The 1961 census recorded Kanjas as comprising 4 hamlets, with a total population of 435 people (216 male and 219 female), in 87 households and 75 physical houses. The area of the village was given as 367 acres.

The 1981 census recorded Kanjas as having a population of 353 people, in 121 households, and having an area of 174.82 hectares. The main staple foods were given as wheat and rice.

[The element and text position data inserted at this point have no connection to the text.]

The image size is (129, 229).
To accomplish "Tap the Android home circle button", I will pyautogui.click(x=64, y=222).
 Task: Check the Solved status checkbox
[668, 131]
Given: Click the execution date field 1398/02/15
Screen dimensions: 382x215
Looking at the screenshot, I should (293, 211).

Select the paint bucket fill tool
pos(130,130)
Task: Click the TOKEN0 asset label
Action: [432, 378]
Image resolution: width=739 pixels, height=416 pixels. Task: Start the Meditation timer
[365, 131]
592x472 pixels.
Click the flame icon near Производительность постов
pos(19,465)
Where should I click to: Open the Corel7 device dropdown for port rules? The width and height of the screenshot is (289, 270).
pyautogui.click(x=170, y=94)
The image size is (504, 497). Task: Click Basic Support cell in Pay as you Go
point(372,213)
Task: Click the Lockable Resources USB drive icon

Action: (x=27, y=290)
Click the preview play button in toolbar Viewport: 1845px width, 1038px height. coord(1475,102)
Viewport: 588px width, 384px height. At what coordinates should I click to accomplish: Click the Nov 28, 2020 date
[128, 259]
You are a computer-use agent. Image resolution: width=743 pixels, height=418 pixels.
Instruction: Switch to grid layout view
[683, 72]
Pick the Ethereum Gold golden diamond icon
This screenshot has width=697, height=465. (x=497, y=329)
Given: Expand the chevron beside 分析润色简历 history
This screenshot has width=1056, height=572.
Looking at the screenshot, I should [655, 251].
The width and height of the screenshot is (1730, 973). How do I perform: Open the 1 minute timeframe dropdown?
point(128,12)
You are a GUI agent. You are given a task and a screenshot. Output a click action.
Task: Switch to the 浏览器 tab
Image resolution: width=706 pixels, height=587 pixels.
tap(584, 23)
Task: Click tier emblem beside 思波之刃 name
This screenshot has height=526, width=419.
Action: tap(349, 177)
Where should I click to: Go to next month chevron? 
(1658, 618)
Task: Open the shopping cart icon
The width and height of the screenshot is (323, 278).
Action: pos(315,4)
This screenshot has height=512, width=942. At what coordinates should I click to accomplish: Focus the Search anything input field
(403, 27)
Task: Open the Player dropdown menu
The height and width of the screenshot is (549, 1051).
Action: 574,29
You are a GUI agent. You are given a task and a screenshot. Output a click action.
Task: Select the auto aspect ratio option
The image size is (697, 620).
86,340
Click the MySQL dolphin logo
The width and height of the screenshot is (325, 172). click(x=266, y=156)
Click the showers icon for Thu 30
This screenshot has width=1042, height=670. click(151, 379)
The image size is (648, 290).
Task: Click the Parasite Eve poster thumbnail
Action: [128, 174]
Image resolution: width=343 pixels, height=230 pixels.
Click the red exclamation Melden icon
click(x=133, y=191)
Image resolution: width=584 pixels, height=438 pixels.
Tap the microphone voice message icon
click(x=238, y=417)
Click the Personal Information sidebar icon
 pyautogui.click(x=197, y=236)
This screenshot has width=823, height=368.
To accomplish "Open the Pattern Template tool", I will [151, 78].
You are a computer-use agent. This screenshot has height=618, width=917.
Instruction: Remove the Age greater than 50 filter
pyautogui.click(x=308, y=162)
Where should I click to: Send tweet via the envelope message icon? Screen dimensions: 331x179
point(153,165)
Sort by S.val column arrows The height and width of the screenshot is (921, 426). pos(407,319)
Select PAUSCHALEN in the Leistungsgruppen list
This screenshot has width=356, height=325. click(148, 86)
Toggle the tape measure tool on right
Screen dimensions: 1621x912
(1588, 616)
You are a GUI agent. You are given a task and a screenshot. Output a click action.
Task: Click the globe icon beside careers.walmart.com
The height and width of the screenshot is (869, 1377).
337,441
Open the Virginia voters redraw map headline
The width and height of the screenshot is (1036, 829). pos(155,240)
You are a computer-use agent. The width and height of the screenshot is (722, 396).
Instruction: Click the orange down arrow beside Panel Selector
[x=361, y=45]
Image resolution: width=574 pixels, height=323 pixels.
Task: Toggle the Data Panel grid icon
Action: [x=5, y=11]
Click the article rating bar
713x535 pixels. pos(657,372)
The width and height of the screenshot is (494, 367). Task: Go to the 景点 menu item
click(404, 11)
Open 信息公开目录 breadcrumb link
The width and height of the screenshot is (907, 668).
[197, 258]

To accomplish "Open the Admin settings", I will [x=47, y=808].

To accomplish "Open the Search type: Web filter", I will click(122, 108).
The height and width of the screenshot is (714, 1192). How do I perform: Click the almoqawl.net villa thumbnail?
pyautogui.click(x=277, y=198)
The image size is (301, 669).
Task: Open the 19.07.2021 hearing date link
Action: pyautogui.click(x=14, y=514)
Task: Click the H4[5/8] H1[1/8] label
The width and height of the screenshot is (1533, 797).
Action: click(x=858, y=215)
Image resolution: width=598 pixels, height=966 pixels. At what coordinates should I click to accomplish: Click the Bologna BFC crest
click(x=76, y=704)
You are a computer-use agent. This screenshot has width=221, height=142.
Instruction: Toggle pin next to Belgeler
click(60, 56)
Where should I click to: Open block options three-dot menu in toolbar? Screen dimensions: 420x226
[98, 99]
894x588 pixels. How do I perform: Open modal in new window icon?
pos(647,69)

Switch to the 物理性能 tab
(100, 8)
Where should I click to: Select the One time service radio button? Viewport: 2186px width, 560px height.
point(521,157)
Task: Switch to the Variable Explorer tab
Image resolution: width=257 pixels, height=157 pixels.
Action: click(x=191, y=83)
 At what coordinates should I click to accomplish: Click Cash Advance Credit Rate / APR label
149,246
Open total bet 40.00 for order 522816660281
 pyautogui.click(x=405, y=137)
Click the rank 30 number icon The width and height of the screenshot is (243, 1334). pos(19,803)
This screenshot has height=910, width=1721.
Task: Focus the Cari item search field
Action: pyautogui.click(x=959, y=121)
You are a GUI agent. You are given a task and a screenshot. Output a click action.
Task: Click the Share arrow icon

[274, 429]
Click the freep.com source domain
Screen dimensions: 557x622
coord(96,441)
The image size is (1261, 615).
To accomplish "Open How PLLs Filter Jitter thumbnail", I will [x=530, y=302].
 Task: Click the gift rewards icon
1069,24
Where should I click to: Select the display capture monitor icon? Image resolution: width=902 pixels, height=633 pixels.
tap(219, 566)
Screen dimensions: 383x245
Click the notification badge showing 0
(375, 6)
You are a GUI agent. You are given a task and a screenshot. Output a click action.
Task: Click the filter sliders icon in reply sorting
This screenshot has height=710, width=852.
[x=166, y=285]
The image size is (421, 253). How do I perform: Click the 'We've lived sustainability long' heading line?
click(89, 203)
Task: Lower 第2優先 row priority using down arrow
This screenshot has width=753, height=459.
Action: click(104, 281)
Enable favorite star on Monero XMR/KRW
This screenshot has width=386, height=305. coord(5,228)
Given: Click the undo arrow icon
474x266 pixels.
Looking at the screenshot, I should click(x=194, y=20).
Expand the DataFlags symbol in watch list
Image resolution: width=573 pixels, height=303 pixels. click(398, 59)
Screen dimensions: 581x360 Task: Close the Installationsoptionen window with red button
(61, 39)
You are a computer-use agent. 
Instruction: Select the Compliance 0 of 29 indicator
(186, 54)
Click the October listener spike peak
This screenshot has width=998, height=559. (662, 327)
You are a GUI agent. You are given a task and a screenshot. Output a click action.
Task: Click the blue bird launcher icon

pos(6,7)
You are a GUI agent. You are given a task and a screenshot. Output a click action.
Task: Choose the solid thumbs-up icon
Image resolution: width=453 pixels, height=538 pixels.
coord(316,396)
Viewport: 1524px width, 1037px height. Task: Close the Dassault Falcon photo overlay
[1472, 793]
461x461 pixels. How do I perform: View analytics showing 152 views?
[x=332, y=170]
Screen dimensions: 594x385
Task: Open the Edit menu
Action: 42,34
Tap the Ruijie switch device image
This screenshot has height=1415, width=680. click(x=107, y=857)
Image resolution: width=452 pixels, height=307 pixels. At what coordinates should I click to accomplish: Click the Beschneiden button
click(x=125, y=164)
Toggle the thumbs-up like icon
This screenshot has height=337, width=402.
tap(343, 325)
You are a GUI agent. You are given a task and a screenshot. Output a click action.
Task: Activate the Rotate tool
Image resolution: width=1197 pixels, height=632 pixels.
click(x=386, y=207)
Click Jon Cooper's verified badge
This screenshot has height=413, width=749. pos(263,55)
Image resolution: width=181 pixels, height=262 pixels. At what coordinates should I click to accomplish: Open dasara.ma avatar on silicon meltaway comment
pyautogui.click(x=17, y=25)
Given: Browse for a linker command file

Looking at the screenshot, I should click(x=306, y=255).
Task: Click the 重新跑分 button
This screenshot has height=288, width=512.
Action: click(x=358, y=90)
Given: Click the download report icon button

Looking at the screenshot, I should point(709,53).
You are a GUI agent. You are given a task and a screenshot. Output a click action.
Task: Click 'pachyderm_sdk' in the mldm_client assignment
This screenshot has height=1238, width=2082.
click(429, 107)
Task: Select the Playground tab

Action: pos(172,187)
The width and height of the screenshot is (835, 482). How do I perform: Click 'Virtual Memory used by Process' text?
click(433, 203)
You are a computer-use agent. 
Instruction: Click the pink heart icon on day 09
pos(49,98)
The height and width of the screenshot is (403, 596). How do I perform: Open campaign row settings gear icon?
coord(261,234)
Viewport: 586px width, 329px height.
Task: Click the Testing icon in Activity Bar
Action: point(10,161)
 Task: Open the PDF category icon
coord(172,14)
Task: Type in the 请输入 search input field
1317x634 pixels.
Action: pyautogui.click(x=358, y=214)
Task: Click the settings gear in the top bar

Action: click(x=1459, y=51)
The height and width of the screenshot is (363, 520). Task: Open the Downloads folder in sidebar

The 1991 census recorded Kanjas as having a total population of 669 people (327 male and 342 female), in 130 households and 130 physical houses. The area of the village was listed as 175 hectares. Members of the 0-6 age group numbered 95, or 14% of the total; this group was 42% male (40) and 58% female (55). Members of scheduled castes made up 62% of the village's population, while no members of scheduled tribes were recorded. The literacy rate of the village was 28% (130 men and 58 women). 251 people were classified as main workers (136 men and 125 women), while 0 people were classified as marginal workers; the remaining 408 residents were non-workers. The breakdown of main workers by employment category was as follows: 101 cultivators (i.e. people who owned or leased their own land); 154 agricultural labourers (i.e. people who worked someone else's land in return for payment); 0 workers in livestock, forestry, fishing, hunting, plantations, orchards, etc.; 0 in mining and quarrying; 0 household industry workers; 0 workers employed in other manufacturing, processing, service, and repair roles; 0 construction workers; 0 employed in trade and commerce; 0 employed in transport, storage, and communications; and 6 in other services.